• [REQUIREMENT A]: Pull out every line of the listing below that contains the word "screenshot", and copy each of those lines in full.

• [SELECTION]:
:::

# General > Application Testing >  New SVG-based Icon-Editor

## Schmidt

Hi guys,

here's a new App I've recently finished - together with a colleague and friend of mine 
(J. Schätzke, a graphics-designer extraordinaire, who's responsible for the huge SVG-ClipArt-DB which comes with the App).

It's a Vector-based Icon-Editor, which allows "layered recombination" of vectorized Base-Icons and -Shapes - 
all in a modern style ("flat" and "semi-flat"), combinable with several effects (as e.g. "light-reflection", "long-shadow" and others).
It seems to be the only Icon-Editor of that kind currently, which can Import and Export resolution-independent Icons in SVG-format
(but exports to other formats - e.g. to *.png or *.ico - in user-adjustable pixel-resolutions are possible as well).

I'd like to get some feedback for it, how it behaves on your systems (to rule out potential "localization-issues" - 
or general Win-System-related ones). We did test it quite intensively on "german-localized" Win8/Win10-systems - 
but not as much on Win7/XP (although it seems to work properly on these as well).

So, if you still use Win7/XP or have a locale which differs from "german", I'd be interested in your feedback.

Also any "weirdness" with systems that sport "multiple-screens" - or have a very high DPI-resolution would be of interest
(the Application is "DPI-Aware" and supports an adjustable "User-Zoom" in its Settings-Menu).

Of course also any other suggestion you'd like to make (with regards to User-Interface - or potential features you feel are 
"badly missing", would be highly appreciated of course.

Here's a link to the Website where you can download a Trial-version from: 
http://colibrico.de/en/index.htm
(the trial is only limited with regards to the exported-images/icons, which would have a "water-mark" - 
otherwise the functionality is not restricted - and there's also no "nag-screens" or something silly like that).

And here another link to a few YouTube-Vids, which show a few "How-To"-sequences.
http://colibrico.de/en/videos.htm

Finally a few ScreenShots, what it currently looks like:



Olaf

----------


## dreammanor

Great Tools ！

----------


## ColinE66

Hi Olaf, I've not had much of a chance yet to have a really good 'play' with it, but it struck me that the available effects were a bit limited; just shadow types, currently. Anyway, I made a suggestion at your friends forum for a kind of 'outline' effect (for mouse-overs and such). Even threw in some illustrative code that I'm sure you can improve on  :Wink:

----------


## pekko

A quick error search

When you use TAB to move focus
- some elements indicated focus with highlight some not
- some elements with no action indicated focus with highlight
- using SHIFT + TAB does not resycle same as TAB

Laptop with 1366x768, put scaling to 400%
- very difficult to reset without replacing database
- top left corner, put somekind reset, revert, ...

Icons, Electronic, Flip_Switches
- only arm should move, not the whole switch

I like the GUI color but you should use solid background

----------


## Schmidt

> Hi Olaf, I've not had much of a chance yet to have a really good 'play' with it, but it struck me that the available effects were a bit limited; just shadow types, currently. Anyway, I made a suggestion at your friends forum for a kind of 'outline' effect (for mouse-overs and such). Even threw in some illustrative code that I'm sure you can improve on


Hi Colin,

Yep - saw your suggestion in the Colibrico-Forum, thanks BTW -
and indeed the VB6-code to ensure that dynamically is quite straight forward...

:::

• [SUPPLIED INFORMATION]:
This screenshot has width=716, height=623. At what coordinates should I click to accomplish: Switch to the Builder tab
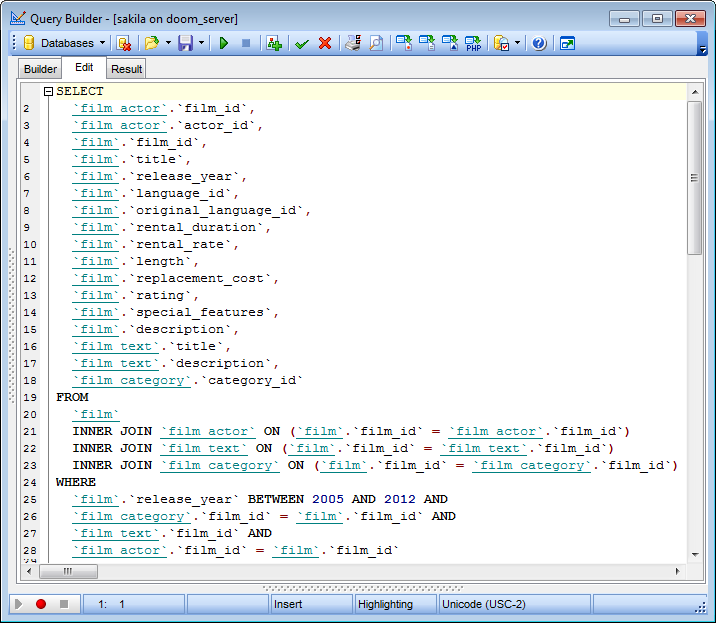pyautogui.click(x=40, y=69)
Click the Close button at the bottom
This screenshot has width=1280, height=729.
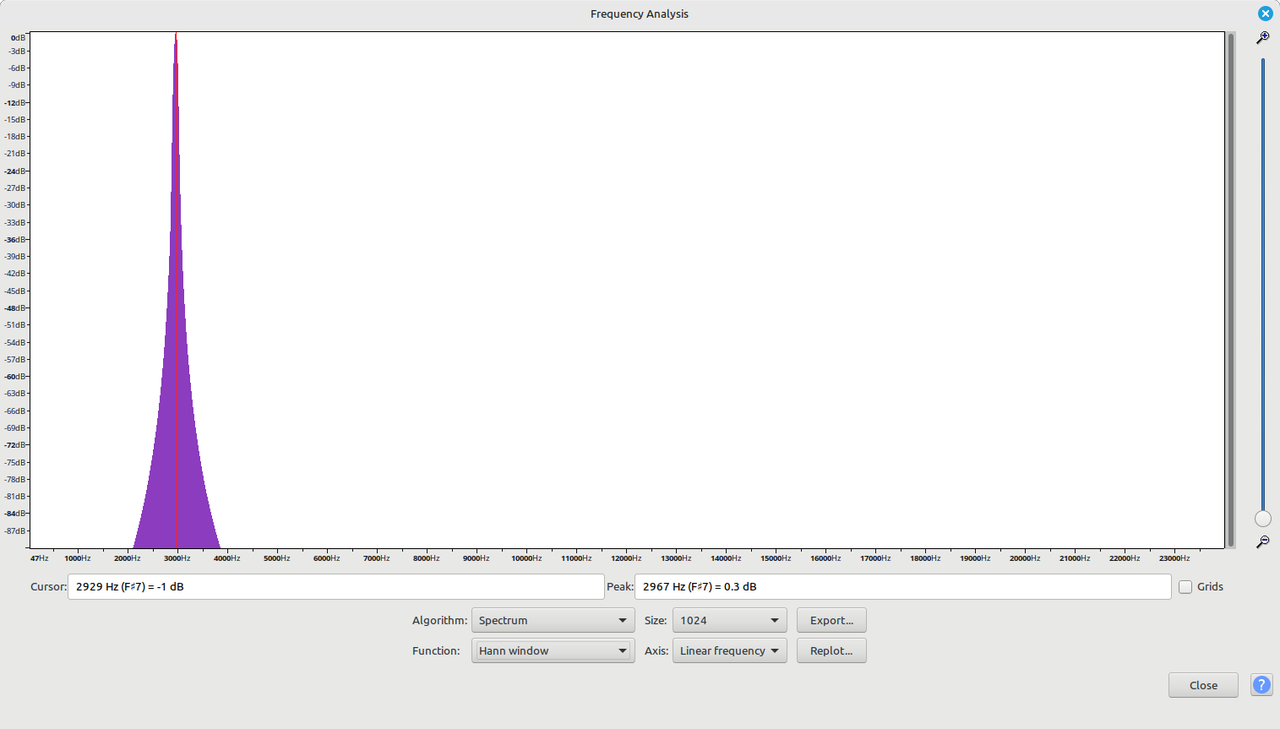(x=1203, y=685)
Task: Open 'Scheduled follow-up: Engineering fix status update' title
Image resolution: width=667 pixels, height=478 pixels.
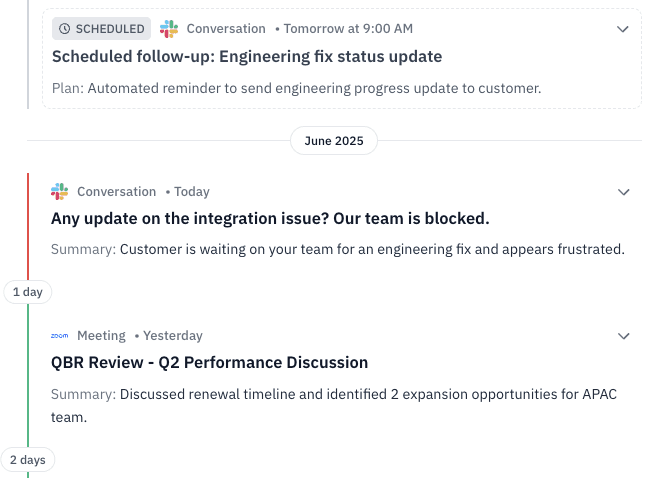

:::

• [REQUIREMENT B]: Transcribe the part of the icon-editor thread above that opens with the words containing "So, if you still" and closes with "appreciated of course.", keeping every word and mark unchanged.

• [TASK RESPONSE A]:
This screenshot has width=716, height=623. At what coordinates should I click to accomplish: Switch to the Builder tab
This screenshot has width=1280, height=729.

• [TASK RESPONSE B]:
So, if you still use Win7/XP or have a locale which differs from "german", I'd be interested in your feedback.

Also any "weirdness" with systems that sport "multiple-screens" - or have a very high DPI-resolution would be of interest
(the Application is "DPI-Aware" and supports an adjustable "User-Zoom" in its Settings-Menu).

Of course also any other suggestion you'd like to make (with regards to User-Interface - or potential features you feel are 
"badly missing", would be highly appreciated of course.